== YOUR TASK ==
Among the lines below, take the one holding "info@indigoclinic.co.uk (223, 18)", the one holding "Kaira (513, 2036)", and all lines between them. Set them down exactly.

============================================================

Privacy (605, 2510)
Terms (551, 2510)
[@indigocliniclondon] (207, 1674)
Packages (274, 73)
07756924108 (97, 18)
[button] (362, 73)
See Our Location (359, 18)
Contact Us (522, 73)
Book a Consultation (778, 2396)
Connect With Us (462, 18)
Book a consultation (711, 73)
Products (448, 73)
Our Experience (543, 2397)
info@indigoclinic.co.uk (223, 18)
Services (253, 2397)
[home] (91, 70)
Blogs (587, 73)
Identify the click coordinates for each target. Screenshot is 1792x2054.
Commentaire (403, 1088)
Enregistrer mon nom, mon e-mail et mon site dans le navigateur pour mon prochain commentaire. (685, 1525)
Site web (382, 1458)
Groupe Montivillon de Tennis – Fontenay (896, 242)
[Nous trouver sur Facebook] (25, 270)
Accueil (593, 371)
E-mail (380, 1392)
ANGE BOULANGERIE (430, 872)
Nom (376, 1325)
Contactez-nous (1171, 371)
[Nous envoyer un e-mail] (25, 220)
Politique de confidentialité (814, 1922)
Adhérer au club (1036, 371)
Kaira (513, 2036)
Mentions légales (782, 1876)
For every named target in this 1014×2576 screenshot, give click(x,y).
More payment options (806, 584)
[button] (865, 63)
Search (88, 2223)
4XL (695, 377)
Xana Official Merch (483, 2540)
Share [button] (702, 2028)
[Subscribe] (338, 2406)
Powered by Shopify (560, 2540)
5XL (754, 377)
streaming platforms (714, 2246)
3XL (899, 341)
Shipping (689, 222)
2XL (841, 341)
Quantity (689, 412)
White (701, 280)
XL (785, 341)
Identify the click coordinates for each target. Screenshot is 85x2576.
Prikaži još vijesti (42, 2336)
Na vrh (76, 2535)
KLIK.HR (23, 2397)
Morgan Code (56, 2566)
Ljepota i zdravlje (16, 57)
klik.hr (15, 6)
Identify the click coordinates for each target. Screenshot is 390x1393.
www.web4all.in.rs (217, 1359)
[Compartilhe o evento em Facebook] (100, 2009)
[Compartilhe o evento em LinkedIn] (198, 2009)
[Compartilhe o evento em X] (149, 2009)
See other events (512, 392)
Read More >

============================================================

== TASK ANSWER ==
info@indigoclinic.co.uk (223, 18)
Services (253, 2397)
[home] (91, 70)
Blogs (587, 73)
Identify the click coordinates for each target. Screenshot is 1792x2054.
Commentaire (403, 1088)
Enregistrer mon nom, mon e-mail et mon site dans le navigateur pour mon prochain commentaire. (685, 1525)
Site web (382, 1458)
Groupe Montivillon de Tennis – Fontenay (896, 242)
[Nous trouver sur Facebook] (25, 270)
Accueil (593, 371)
E-mail (380, 1392)
ANGE BOULANGERIE (430, 872)
Nom (376, 1325)
Contactez-nous (1171, 371)
[Nous envoyer un e-mail] (25, 220)
Politique de confidentialité (814, 1922)
Adhérer au club (1036, 371)
Kaira (513, 2036)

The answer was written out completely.